Talk about co-dependency. Pharma needs biotech’s products; biotech needs pharma’s cash. Oh, they say they need other things, but when it comes down to it – that’s about the equation.
So if biotech had a different source of cash (or Pharma had a different source of products), well – this marriage would turn open.
That’s why private equity has become such an interesting game changer. PE firms, stuffed with too much cash as it is and incentivized with management fees to stuff themselves still further, are all chasing the same buyout opportunities, throwing ever greater sums at owners and managers in order to get into the deals.
Biotech, which certainly needs cash, doesn’t return money on anything like a PE firm’s preferred timeline. But biotechs are also relatively unmined territory. Therefore cheap. That’s why you’re beginning to see major private equity players doing things private equity rules say they shouldn’t do.
Consider this progression. In 2004, KKR put something like $200 million into Jazz Pharmaceuticals—a theoretically stable, spec pharma-ish kind of investment. The financing underwrote Jazz’s takeover of the commercial-stage Orphan Medical, so KKR at least got some cash flow, which PE investors like to see. And there was no discovery risk—but certainly development risk. (Not that it's worked out brilliantly, so far. See our recent post.)
Two years later, New Mountain enables the Ikaria/Ino deal – creating a theoretically self-financing company (like Jazz, it has a commercial organization providing the requisite cash flow) but it nonetheless depends for its success on the crapshoot of discovery.
And now The Invus Group is putting $205 million into Lexicon, with the potential to add another $345 million down the road. They’ll get a minimum of 40% of the company and could end up owning far more. But now the whole thing is based on discovery – and not just me-too discovery, but Lexicon’s novel-target, novel-compound approach (see our upcoming article in the July/August IN VIVO).
In short, private equity is moving into pharma territory, funding companies the way only pharmas once could. The whole point is to build organizations of such size that a biotech can do its deals on relatively equal terms with pharma – which means that if it doesn’t get its deal price, it can walk away and do its own development and commercialization, continuing to increase its assets’ value.

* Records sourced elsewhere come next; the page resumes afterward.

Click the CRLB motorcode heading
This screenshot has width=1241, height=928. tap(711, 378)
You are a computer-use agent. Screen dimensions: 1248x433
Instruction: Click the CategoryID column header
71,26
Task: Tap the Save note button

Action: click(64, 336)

The theory underlying this game is that biotechs are still leaving way too much value on the negotiating table. That’s the value the PE investor needs to retain in order to counterbalance his basic disadvantage as a purely financial, not strategic, buyer. That strategic buyer—Big Pharma--can pay more for particular assets because they can do more with them (like shoring up a fading portfolio or keeping profitable and busy a sales they don’t want to lose). Can PE use its money to extract that strategic premium biotechs on their own can’t? It’s an interesting gamble: both biotech and Big Pharma need to get to know the new dice-throwers at the high-rollers’ table.